Monday, June 25, 2018

The Lost A. T. Stewart Mansion - Fifth Avenue and 34th Street


The upward slope of 5th Avenue is evidenced in the balustraded marble wall that surrounded the property.  Higher than pedestrians' heads at the front of the mansion, it is shoulder height toward the rear.  from the collection of the New-York Historical Society

Called "one of the wonders of the City," the Samuel P. Townsend mansion on the northwest corner of Fifth Avenue and 34th Street surpassed all others in cost and magnificence upon its completion in 1855.  So New Yorkers were startled when Alexander Turney Stewart announced plans to demolish and replace it with a new house in 1866.  But they had no idea of what was to come.

Stewart opened his first dry goods store in 1823, selling Irish lace and linens.  A consummate retailer, by 1848 he was known as the "Merchant Prince of America " and ran the largest emporium in the world, with branches in 12 countries, and before long was among the richest men in America.

He had married Cornelia M. Clinch, a daughter of successful ship chandler Jacob Clinch, on October 16, 1823.  Theirs was a somber marriage.  Stewart reputedly showed his wife little overt affection or warmth.  Their attempts to have a family ended in tragedy.   John Turney Stewart was born in 1834 and died a few weeks later; and May was stillborn in 1838.


Alexander Turney Stewart - Frank Leslie's Illustrated Newspaper, April 22, 1876 (copyright expired)

After having lived in progressively grander homes as his fortune grew, Stewart now set his sights on the former Townsend property, directly to the north of William B. Astor's mansion.  He hired architect John Kellum who had studied under the masterful Gamaliel King.  (The two were partners between 1846 and 1859.)

Kellum had earlier designed Stewart's department store on Broadway and 10th Street.  It was the beginning of a long professional relationship between the Stewarts and the architect.  For the Fifth Avenue mansion, he would stun Manhattan society by dismissing the expected brownstone or red brick and turning to gleaming white Tuckahoe marble.  And he designed the residence in the new French Second Empire style, recently introduced from Paris--a stark contrast to the stuffier Italianate houses still being erected.

The lavish home took several years and $2 million to complete.  Four stories tall above the rusticated basement level, the grandeur of the palace was such that it could turn its shoulder to Fifth Avenue and face 34th Street.  Not that it mattered; the Stewarts did not use an address--the house spoke for itself.

Paired Corinthian pilasters separated each bay of the first floor where delicate balconies clung to each opening.  A majestic marble staircase (it could hardly be called a "stoop") led to the entrance--a columned portico that upheld a matching balcony.  The configuration was copied as projecting columned balconies on the Fifth Avenue side.

The full-height mansard featured French-styled dormers and was crowned by delicate cast iron cresting.  A marble wall surrounded the property, about six feet high along the front.   Frank Leslie's Popular Monthly wrote "Mr.

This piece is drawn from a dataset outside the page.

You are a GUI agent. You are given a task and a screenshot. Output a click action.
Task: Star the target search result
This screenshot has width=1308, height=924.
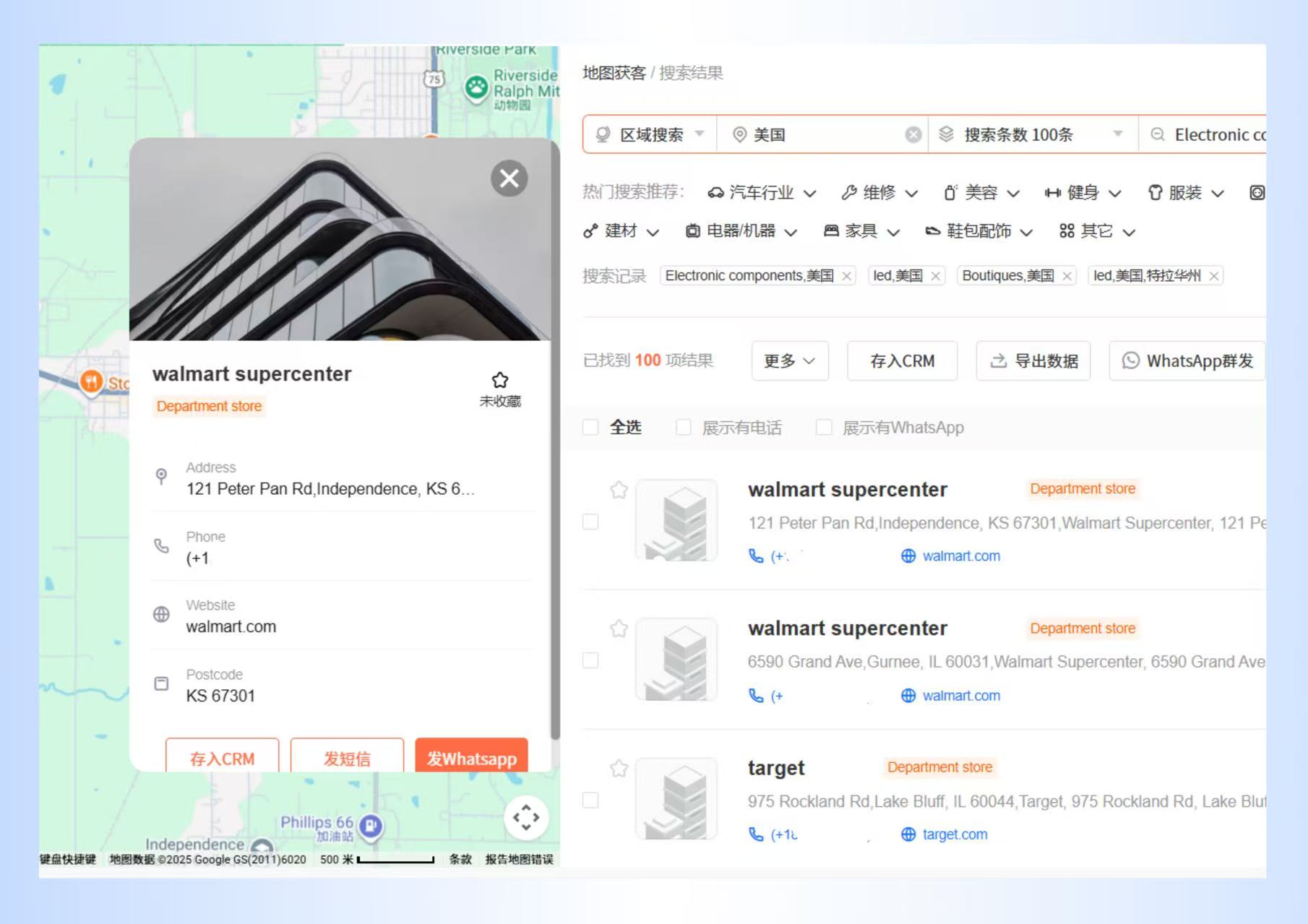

Stewart's marble palace, built on the site of the large structure formerly the residence of Dr. Townsend, is perhaps the handsomest and most costly private residence in the country."


Well-dressed pedestrians pass the newly-completed structure on a still residential Fifth Avenue Frank Leslie's Popular Monthly, July 1876 (copyright expired)

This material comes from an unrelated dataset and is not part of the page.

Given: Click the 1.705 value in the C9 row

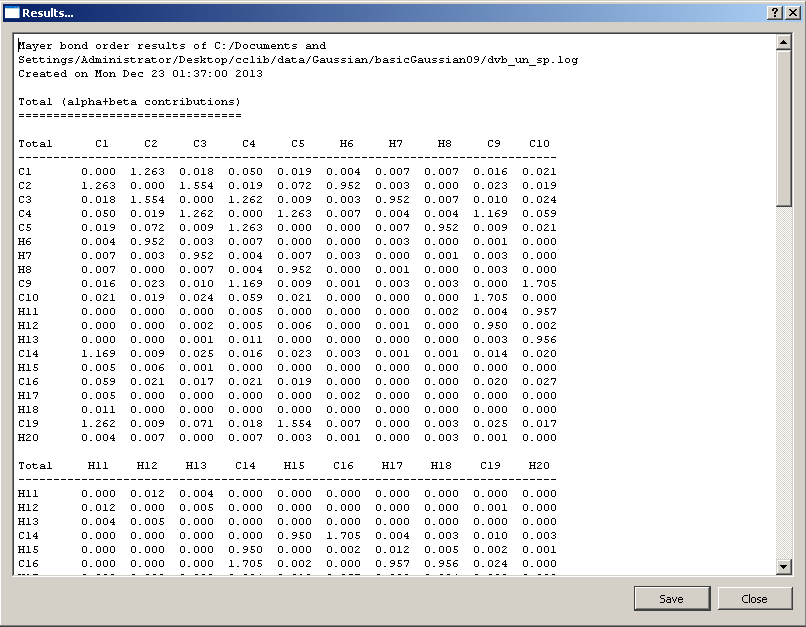Looking at the screenshot, I should [539, 283].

D. Appleton and Company's Artistic Houses summed up the interiors succinctly:  "The interior of the Stewart mansion, at Fifth Avenue and thirty-fourth Street, is palatial.  Many European palaces are less so."

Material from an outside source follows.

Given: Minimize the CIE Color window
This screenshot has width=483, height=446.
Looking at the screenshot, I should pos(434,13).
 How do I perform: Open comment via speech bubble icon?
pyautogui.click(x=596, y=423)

The first and second floors were clad in Carrara marble.  Artistic Houses described "The grand stairway and railing are entirely of white marble.  Every ceiling is eighteen feet nine inches high."  The vast entrance hall, lined with life-size statuary, led to the "grand picture-gallery."   To the left of the hall was the dining room, to the right were the reception room, the music room and the drawing room, accessed by a marble hallway.


The entrance hall had a museum-like quality.   Fluted marble columns uphold the giled ceiling.  To the rear is the doorway to the Picture Gallery above which the sweeping marble staircase can be glimpsed.  Artistic Houses, 1883 (copyright expired)

The ceilings and frescoed panels of the breakfast room, picture gallery and dining room were executed by Italian artist Mario Brigaldi who had earlier decorated Emperor Dom Pedro's imperial palace in Brazil.  The cost to Stewart was $5,000 for each room--about $97,000 today.  Brigaldi reportedly spent a full year in the house, decorating at least a portion of every room.

The drawing room extended the full width of the Fifth Avenue side.  "Furniture of gilded whitewood, covered with pale yellow satin, is disposed methodically," according to Artistic Houses.


The Reception Room (top) and the Music Room.  Works of art were distributed throughout rooms like these. Artistic Houses, 1883 (copyright expired) 

Frank Leslie's reported "Certainly the most interesting feature of the building, however, is the art gallery in the rear, where are located a large number of important and valuable works, selected by Mr. Stewart during his numerous visits abroad."  The magazine placed the value of the collection at $600,000.  "The picture gallery is about 50 ft. by 30 in dimension, and in this are placed the principal works, a large number, however, being hung in the parlors, drawing-rooms, and corridors."   Newspapers, magazines and books devoted columns to describing in detail the sculptures, porcelains, paintings, and tapestries distributed throughout the Stewart house.

The Picture Gallery.  There were more than 165 oil paintings in the collection--obviously more than wall space allowed for.  Paintings are propped up against the walls and life-sized sculptures.  Artistic Houses, 1883 (copyright expired)

On the second floor was the library, directly above the drawing room and running the full width of the Fifth Avenue side.  Books were hidden behind the mirrored doors of the black walnut bookcases.  Life-sized portraits of Alexander and Cornelia Stewart were exhibited here.  Gobelin tapestries hung on the walls and gilt-bronze chandeliers illuminated the crimson carpeting and wall panels.  The billiard room and the "Lace Room" shared this level.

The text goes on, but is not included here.